February 21, 2020

Indiana Supreme Court Tosses Warrants In Drug Case Over Privacy Issue

Original story from   IPBS-RJC

Article origination IPBS-RJC
The Indiana Supreme Court says police can't search your property just because you take their GPS tracker off your car.  - FILE PHOTO: Lauren Chapman/IPB News

The Indiana Supreme Court says police can't search your property just because you take their GPS tracker off your car.

FILE PHOTO: Lauren Chapman/IPB News

The Indiana Supreme Court says police can't search your property just because you take their GPS tracker off your car.

That's from a ruling this week in a Warrick County drugs case in which the Court tossed out the police’s search warrants.

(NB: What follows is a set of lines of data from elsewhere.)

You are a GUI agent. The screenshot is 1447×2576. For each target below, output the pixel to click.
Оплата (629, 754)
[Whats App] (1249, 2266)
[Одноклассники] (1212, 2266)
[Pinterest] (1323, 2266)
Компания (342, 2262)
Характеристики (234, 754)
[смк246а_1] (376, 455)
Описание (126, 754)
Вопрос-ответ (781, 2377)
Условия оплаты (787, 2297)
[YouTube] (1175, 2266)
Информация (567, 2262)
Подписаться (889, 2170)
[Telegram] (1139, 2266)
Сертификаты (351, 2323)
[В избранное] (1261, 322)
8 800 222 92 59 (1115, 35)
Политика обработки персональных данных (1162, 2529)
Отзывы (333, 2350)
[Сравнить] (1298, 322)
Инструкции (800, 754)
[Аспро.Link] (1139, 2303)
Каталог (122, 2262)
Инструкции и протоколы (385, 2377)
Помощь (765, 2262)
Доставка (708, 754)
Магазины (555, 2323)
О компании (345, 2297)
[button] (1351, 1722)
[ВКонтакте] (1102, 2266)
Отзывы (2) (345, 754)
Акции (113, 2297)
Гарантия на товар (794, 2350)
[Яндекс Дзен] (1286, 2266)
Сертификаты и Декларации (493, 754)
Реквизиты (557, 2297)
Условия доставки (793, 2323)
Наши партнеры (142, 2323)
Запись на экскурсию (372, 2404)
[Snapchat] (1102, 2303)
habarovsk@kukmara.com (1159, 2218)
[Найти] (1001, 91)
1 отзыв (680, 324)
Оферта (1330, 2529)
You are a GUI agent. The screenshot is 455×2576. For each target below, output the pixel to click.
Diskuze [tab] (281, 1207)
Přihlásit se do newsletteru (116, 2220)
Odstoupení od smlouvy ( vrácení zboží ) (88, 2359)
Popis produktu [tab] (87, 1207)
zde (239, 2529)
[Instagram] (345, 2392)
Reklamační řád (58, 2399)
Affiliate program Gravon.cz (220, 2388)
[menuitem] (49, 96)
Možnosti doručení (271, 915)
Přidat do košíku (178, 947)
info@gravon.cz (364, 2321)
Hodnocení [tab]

Warrick County Sheriff’s officers got a warrant to put a GPS tracker on Derek Heuring’s car because they thought he was a drug dealer. After a while, the tracker stopped transmitting. And when police went to replace it, they couldn’t find it.

So, officers got search warrants by arguing Heuring stole the tracker. And when serving those warrants, they found drugs on his property and arrested him.

The Indiana Supreme Court says that was wrong. In the unanimous decision, Chief Justice Loretta Rush writes, “we find it reckless for an [officer] to search a suspect’s home and his father’s barn based on nothing more than a hunch that a crime has been committed.”

The Court invalidated those search warrants and any evidence found as a result, saying there was no probable cause to get the warrants in the first place.

Heuring’s case now goes back to the trial court.